The TTC police officer sat Tilly down in a faded orange plastic chair. A few men wearing driver uniforms were slumped in similar chairs, sipping coffee and looking completely unfazed by the news of the homeless man's suicide a few metres away.
The officer handed her a clipboard with a form attached to it. A battered disposable pen hung from a piece of twine tied to the clip. The officer told her to fill in the form, and asked if she wanted coffee or water. Tilly shook her head no and started working on the form.
The form was titled "Witness Contact Information" and wasn't too big of a surprise to Tilly. Contact information, location of incident, date and time, and a box at the bottom to write in a description of what she saw and heard. All right.
She wrote in what she expected the TTC wanted to hear, then sat up and looked around. The drivers were still sipping at their coffee, and apparently had been passing the time by watching her fill in the form. The officer hadn't returned yet. Tilly wondered how far he had to go to get himself a cup of coffee.
"Do you think he'll be much longer?" she said to the drivers, but the one nearest her just shrugged and took a sip of his coffee. The driver next to him belched and thumped his chest.
Just as she was considering leaving the form with the drivers and leaving, the officer returned, cup of coffee in hand.
"Ah! You're done. Good," he said. He took the clipboard from her and glanced over what she had written. "So, Mrs..... Zondernaam, you live quite near here. On your way to downtown today?"
"The art gallery." Tilly wondered what that had to do with anything. Maybe he was just making small talk before asking her about the suicide.
"Did you know the deceased? Other witnesses said he was talking to you before he jumped."
"No, not really. He panhandled along this stretch of Bloor a lot. I gave him change sometimes, but at most we've just had some chats about the weather."
"I see. You've never noticed anything strange about his speech or behaviour before?"
"A lot of homeless people say and do strange things."
The officer gave a hearty, and, to Tilly, false-sounding laugh. "Fair enough, Mrs. Zondernaam." He removed the form from the clipboard and folded it before slipping it into an inside breast pocket. "That apartment building you live in... it always looked nice from the outside. You like living there?"
"Clean place? Quiet?"
"Garbage chutes work all right?"
Tilly gave her brightest smile. "All the facilities work just fine." She pulled her purse onto her lap. "I take it we're done now?"
The driver sitting by the doorway kicked the door with his foot, knocking it closed.
Tilly pretended not to notice and stood up. "Well, I must be on my way," she said brightly. "I hope your investigation goes well.

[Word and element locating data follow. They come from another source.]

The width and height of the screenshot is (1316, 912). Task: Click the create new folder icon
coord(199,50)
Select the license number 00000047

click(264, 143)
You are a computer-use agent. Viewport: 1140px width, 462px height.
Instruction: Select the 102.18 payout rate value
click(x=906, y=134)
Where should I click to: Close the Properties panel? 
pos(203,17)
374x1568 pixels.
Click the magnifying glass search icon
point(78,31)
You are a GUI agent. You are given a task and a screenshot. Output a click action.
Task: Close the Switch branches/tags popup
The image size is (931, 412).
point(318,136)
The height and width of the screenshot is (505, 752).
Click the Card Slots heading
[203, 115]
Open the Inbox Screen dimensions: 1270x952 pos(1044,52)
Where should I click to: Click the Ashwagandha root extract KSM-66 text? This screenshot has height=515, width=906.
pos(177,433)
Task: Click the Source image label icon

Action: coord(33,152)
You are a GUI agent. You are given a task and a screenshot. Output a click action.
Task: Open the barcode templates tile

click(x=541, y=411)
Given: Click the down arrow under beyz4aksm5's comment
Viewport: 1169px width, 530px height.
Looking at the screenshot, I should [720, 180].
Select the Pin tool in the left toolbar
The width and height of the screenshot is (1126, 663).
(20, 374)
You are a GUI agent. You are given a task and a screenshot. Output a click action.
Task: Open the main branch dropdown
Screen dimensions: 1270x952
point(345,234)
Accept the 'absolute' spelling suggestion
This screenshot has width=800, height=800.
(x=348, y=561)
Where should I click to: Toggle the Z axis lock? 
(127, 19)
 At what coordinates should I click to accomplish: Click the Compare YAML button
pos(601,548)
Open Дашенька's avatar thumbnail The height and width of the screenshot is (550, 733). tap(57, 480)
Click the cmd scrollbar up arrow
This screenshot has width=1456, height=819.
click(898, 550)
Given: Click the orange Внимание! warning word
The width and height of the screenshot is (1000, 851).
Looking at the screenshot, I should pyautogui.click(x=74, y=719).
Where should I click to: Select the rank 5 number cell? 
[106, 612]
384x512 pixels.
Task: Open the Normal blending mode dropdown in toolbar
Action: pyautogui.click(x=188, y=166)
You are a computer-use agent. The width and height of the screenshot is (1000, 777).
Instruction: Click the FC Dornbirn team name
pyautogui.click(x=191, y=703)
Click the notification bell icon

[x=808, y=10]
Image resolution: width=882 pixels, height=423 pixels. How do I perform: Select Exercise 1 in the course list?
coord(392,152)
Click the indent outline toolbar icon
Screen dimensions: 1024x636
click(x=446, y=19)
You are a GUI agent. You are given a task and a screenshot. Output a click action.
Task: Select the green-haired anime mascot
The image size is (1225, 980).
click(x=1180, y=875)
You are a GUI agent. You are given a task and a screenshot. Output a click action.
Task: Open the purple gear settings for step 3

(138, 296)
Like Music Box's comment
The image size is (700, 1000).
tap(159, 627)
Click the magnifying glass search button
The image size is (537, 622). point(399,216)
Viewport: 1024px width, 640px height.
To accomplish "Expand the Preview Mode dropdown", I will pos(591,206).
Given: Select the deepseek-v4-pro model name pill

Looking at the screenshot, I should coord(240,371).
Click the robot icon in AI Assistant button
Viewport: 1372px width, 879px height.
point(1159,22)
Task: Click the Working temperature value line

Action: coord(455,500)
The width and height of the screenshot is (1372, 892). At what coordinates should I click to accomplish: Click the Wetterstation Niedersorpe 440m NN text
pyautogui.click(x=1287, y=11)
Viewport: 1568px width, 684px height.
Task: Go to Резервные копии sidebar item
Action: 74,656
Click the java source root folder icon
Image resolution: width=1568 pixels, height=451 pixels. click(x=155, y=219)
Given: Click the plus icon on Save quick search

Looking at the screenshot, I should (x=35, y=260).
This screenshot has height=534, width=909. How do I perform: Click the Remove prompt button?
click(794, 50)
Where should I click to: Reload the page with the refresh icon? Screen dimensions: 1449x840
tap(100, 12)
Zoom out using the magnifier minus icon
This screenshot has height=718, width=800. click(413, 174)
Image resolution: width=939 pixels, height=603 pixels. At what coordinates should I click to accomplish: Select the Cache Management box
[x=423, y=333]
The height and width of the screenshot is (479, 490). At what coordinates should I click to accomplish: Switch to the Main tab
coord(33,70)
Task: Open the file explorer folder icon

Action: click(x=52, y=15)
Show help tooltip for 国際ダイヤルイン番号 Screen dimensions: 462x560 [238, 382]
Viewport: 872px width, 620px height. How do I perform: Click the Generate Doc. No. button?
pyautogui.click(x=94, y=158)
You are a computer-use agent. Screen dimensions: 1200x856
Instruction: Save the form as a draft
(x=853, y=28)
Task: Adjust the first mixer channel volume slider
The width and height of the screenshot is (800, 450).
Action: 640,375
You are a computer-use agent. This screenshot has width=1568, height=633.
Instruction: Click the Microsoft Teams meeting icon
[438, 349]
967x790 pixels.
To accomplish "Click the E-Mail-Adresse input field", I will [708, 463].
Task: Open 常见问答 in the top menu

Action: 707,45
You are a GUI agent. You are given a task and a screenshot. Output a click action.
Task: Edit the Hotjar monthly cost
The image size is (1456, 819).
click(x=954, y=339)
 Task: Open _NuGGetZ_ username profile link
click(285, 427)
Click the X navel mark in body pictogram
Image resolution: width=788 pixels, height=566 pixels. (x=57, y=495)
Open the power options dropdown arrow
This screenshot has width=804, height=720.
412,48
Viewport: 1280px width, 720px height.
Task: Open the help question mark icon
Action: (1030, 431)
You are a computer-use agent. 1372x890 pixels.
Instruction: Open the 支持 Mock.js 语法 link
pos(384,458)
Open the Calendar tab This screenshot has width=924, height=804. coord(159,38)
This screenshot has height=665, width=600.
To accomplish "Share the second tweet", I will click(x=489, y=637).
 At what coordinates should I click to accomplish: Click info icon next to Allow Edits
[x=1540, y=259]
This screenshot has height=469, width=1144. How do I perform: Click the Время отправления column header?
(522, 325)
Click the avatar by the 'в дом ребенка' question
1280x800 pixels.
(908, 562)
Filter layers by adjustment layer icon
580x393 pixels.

Terrible tragedy. The poor man."
The officer stood between her and the door. He wasn't moving.
"When is the door in the sky going to appear?"
"The what in the where? That's a random question."
The officer studied her face. Tilly counted the seconds quietly, judging that after fifteen seconds it would be all right to start screaming for help.
She had counted to twelve when the officer stood aside and opened the door for her. "Thank you for your time, Mrs. Zondernaam. Thank you for your help. We'll contact you if we need any further information."
"Certainly," said Tilly. She brushed past the officer and left the break room, forcing herself not to hurry.
Outside the regular Toronto police had the stairwell the homeless man had dove into cordoned off. Officers in uniform were trying to keep the crowds away from the scene. Tilly judged by the presence of an empty stretcher that the man's body was still on the stairwell.
She took the escalator up to street level and slumped against the wall of the nearest building. Now all she wanted to do was go home, have a tea, read her book. But home seemed like the least safe place to be right now.
The hostiles were in her garbage chute. And the TTC officer had known about the garbage chutes and the door in the sky, which meant he and those drivers — if they were TTC drivers, if they were even human — were hostiles too.
Not sure what else to do, Tilly crossed the road with the light and started walking south along Spadina Avenue. She didn't have a shift with Pizza Tela until tomorrow, so even if the Others were aware of this and had instructions for her, they had no way of telling her until then. She would just have to make sure she was safe before then.
On a whim she waited for a streetcar and took it as far south as Dundas. She walked along Dundas in the general direction of the Art Gallery of Ontario, although now that she had told the TTC officer that was where she had planned to go this morning, it didn't seem like such a good idea to make it her destination anymore. You could have gone to the museum, she told herself, but she didn't like going there anymore since they had put the ugly new addition on it that stuck out over Bloor Street.
Tilly walked up the ramp leading to the gallery entrance. This was probably one of safest places for her to be today, even if the hostiles knew she was there, she reflected. A big, airy space with all sorts of security guards and alarms.
She went inside and bought an admission ticket.